Las preocupaciones de Rosa Lima no eran infundadas. En septiembre de 1930 Lezama se codea en la Asociación de Estudiantes de Derecho con muchos integrantes de lo que luego se llamará «la generación del 30». En el local de la Asociación, desgarrada por la lucha entre reformistas y comunistas, tuvieron lugar algunas reuniones conspiratorias a las que asistió Lezama. Según varios testimonios, el escritor incluso habría participado en los preparativos de la manifestación en la finca de Polo Miranda, en las afueras de La Habana. Los estudiantes lo planearon todo, incluida una «comisión de gritos», liderada por Armando Feíto, quien se apareció en la manifestación con un claxon desvencijado que, según la barroca descripción de Lezama, «pronunciaba con gran escándalo sus interjecciones como la garganta estremecida de un maniático causando un noble efecto sobre aquella reyerta».
El motivo de la protesta era una maniobra política del rector interino, Ricardo Martínez Prieto que, para evitar disturbios, pretendía suspender las clases universitarias hasta después de las elecciones de noviembre. El plan original del Directorio Estudiantil preveía convocar una asamblea en el Patio de los Laureles en protesta contra la decisión del rector y exigir allí mismo la renuncia de Machado. Luego se leería un manifiesto al pueblo de Cuba (redactado, entre otros, por el comunista Raúl Roa) y la manifestación se dirigiría a la casa de Enrique José Varona, repitiendo, en el homenaje a la figura más prestigiosa de la oposición intelectual al machadato, el trayecto de la marcha universitaria del 20 de marzo de 1927.

_Información proporcionada:_
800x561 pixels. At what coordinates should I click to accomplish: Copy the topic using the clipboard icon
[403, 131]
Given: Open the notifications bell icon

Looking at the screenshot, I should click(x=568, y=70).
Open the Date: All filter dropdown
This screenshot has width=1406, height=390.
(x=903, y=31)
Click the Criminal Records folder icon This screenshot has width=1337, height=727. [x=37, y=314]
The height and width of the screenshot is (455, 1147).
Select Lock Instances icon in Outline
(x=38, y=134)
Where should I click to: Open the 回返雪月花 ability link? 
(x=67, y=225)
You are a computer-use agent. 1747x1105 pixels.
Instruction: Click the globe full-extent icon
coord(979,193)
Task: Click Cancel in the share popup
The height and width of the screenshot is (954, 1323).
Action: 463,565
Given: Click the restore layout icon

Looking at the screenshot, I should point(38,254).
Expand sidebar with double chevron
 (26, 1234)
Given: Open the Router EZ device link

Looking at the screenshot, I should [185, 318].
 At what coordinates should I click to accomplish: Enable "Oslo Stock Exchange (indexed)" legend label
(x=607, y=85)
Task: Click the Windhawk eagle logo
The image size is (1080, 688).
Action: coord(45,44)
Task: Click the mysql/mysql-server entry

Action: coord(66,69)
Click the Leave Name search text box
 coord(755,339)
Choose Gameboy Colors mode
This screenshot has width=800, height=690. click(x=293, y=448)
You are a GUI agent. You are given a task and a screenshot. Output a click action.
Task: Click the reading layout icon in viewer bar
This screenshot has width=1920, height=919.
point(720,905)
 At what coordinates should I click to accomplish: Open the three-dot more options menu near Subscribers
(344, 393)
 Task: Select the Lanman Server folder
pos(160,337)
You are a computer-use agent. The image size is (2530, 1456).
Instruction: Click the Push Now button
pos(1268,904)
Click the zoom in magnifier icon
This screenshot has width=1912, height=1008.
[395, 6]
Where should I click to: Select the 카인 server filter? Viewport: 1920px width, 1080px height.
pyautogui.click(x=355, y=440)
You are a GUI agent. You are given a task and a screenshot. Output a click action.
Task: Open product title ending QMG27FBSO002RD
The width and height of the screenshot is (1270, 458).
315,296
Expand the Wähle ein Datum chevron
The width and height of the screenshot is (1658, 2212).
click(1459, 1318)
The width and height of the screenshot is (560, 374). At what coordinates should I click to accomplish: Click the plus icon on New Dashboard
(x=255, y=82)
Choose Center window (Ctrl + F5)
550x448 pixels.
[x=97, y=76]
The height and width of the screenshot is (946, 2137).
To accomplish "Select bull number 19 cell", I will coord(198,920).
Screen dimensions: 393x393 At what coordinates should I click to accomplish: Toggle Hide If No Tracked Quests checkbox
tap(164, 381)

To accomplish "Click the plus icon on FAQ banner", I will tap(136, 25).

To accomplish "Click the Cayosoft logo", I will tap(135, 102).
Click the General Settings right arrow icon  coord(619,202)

_Objetivo de la tarea:_
De acuerdo con el texto sobre la protesta estudiantil de 1930, ¿por qué el rector interino quería suspender las clases universitarias? Responde en una a tres oraciones. Para responder, utiliza únicamente el texto.

_Resultado de la tarea:_
El rector interino, Ricardo Martínez Prieto, quería suspender las clases universitarias hasta después de las elecciones de noviembre para evitar disturbios. Esa maniobra política fue el motivo de la protesta.